Chronic stress can change how easily fear is elicited. Prolonged stress increases the excitability of neurons in the amygdala’s learning regions by reducing the function of certain ion channels that normally keep neurons from firing too readily. The practical result is that a stressed brain elicits fear responses more easily and intensely, which helps explain why people under chronic stress often feel more anxious and reactive to stimuli that wouldn’t have bothered them before.
Elicited vs. Emitted: Why the Distinction Matters
Understanding whether a behavior is elicited or emitted changes how you think about modifying it. You can’t punish someone out of a fear response, because the response isn’t controlled by its consequences. It’s controlled by the stimulus that triggers it. To change an elicited behavior, you need to change the stimulus association, typically through processes like extinction (presenting the conditioned stimulus without the original trigger until the response fades) or counterconditioning (pairing the stimulus with something that produces an incompatible response).

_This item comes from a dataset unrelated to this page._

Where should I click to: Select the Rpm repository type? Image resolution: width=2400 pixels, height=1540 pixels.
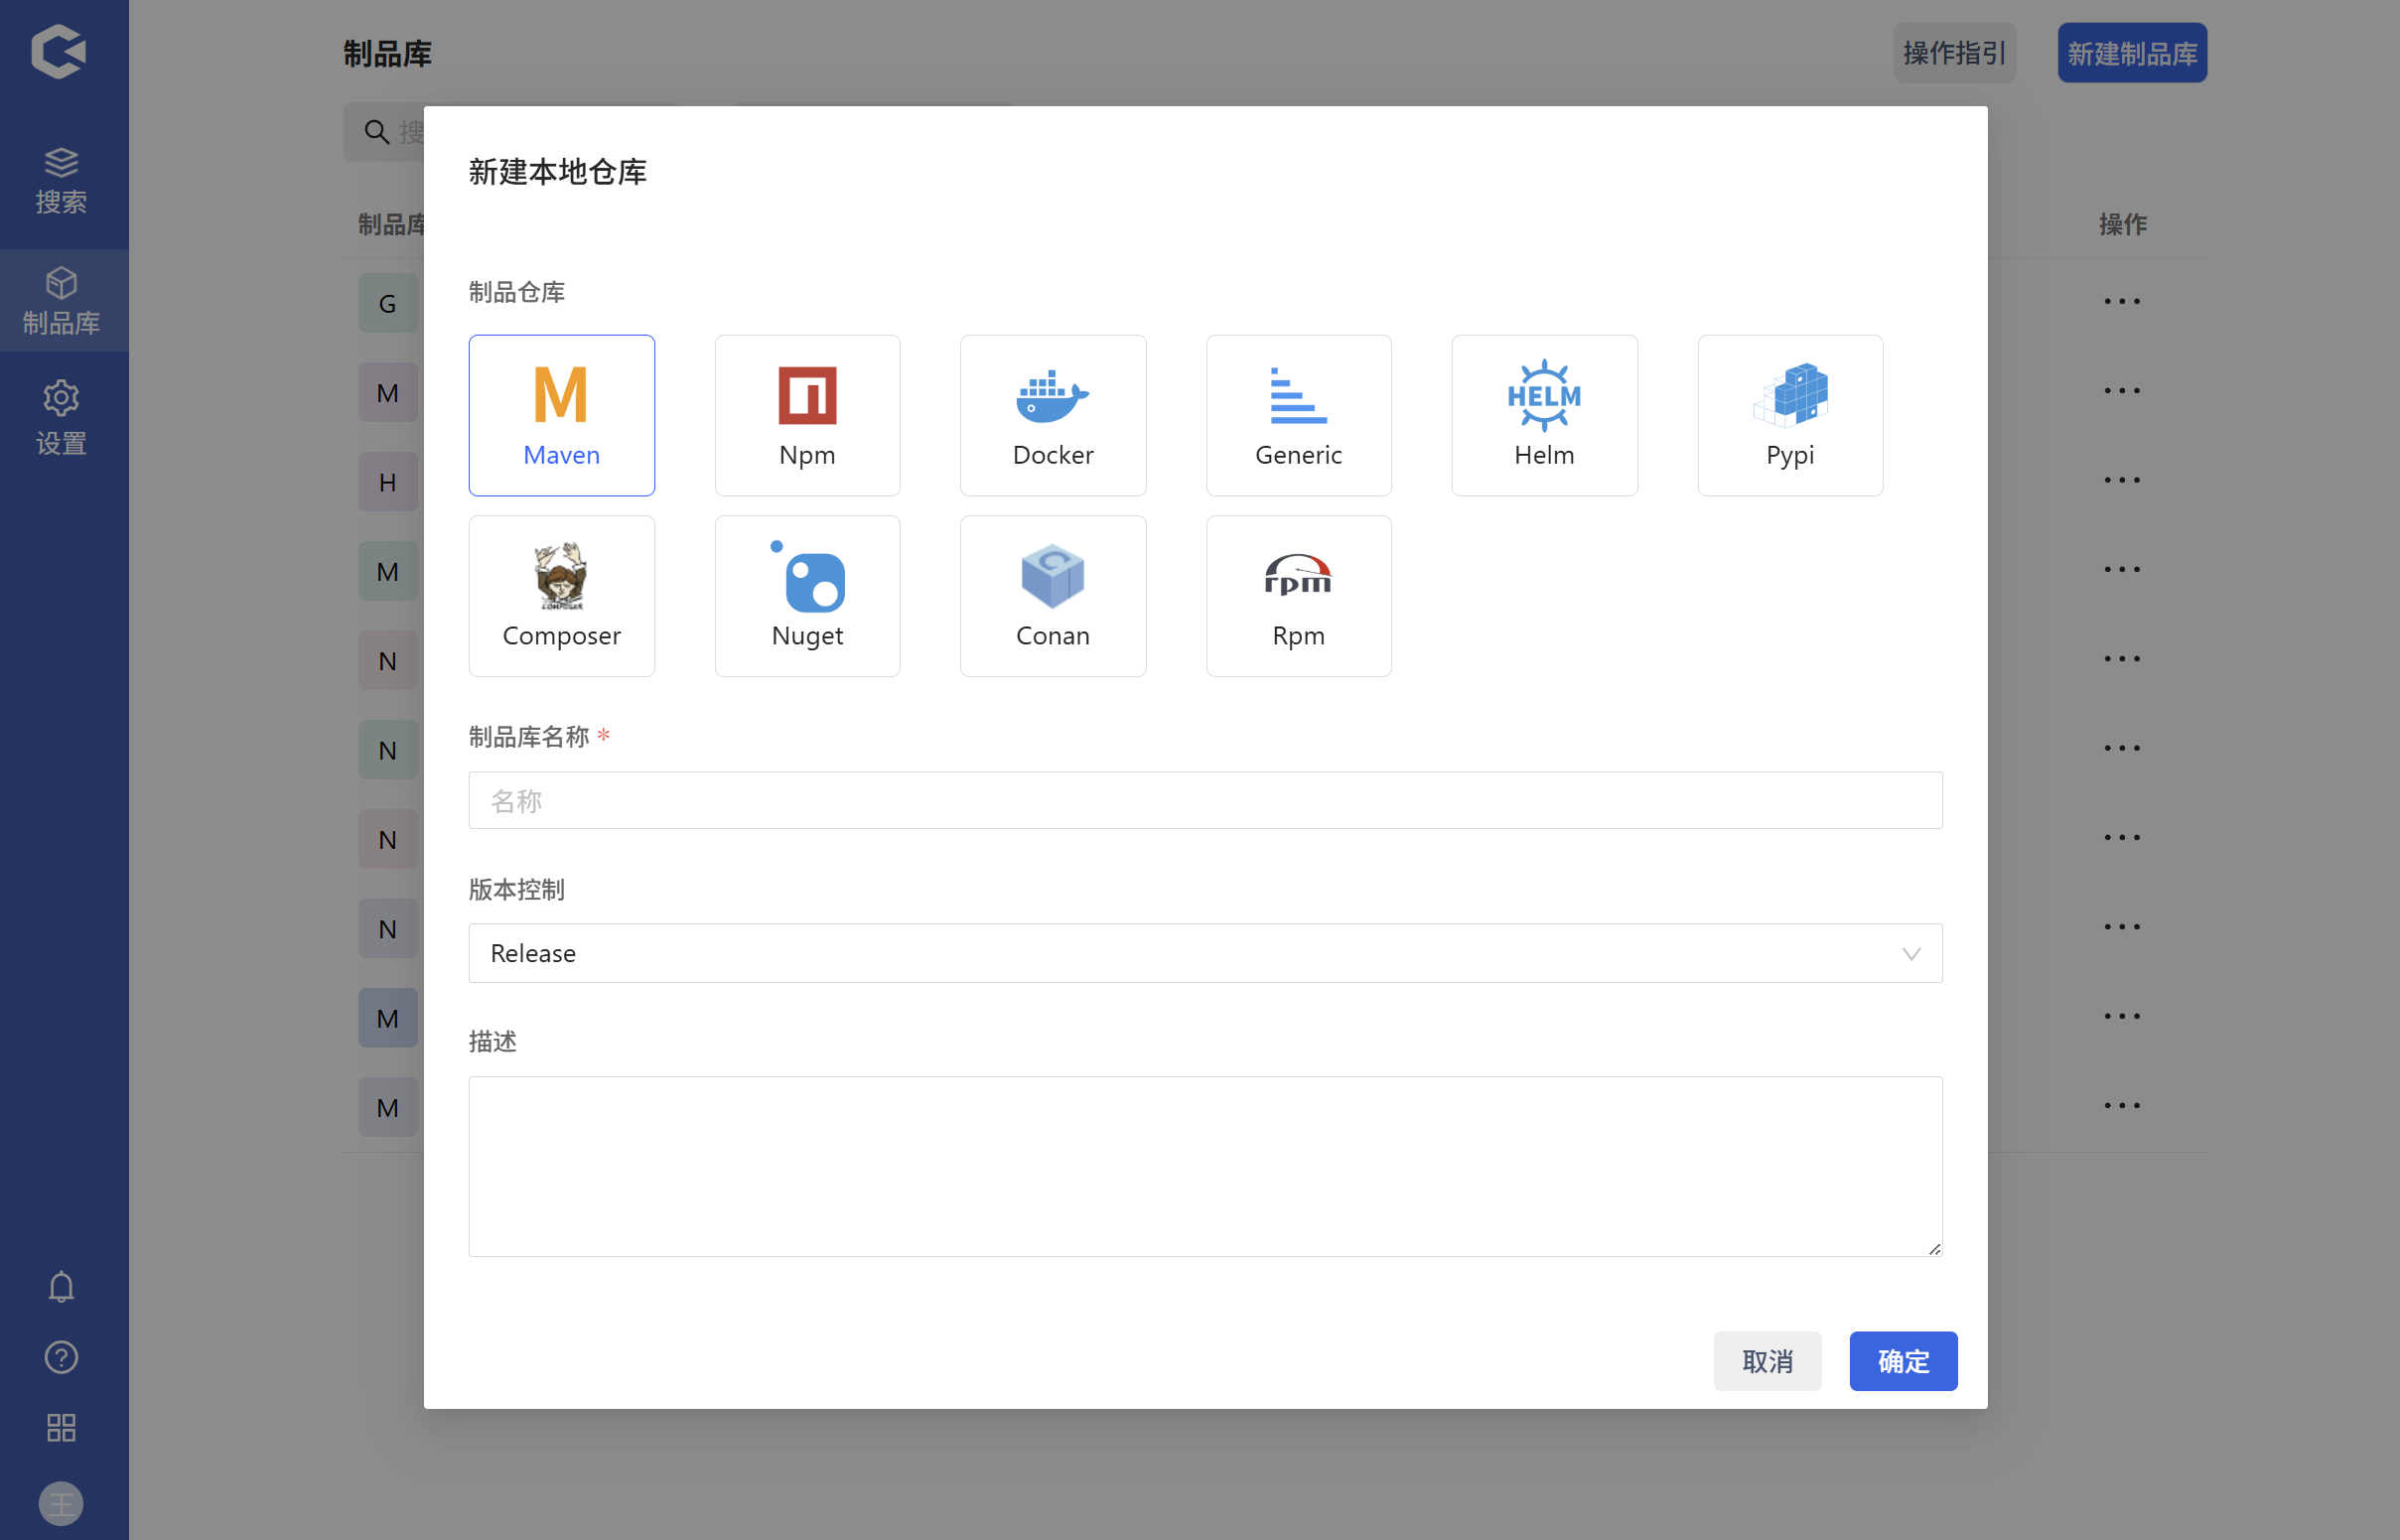[1298, 596]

That said, the boundary between elicited and emitted behavior isn’t always clean. Some researchers have argued that the distinction is less rigid than textbooks suggest, since many real-world behaviors involve elements of both stimulus-driven and consequence-driven control. A child who flinches at a raised hand is showing an elicited fear response, but their subsequent behavior of running away or freezing in place may involve operant learning about which action has worked best in the past. In practice, most complex behaviors involve both systems working together.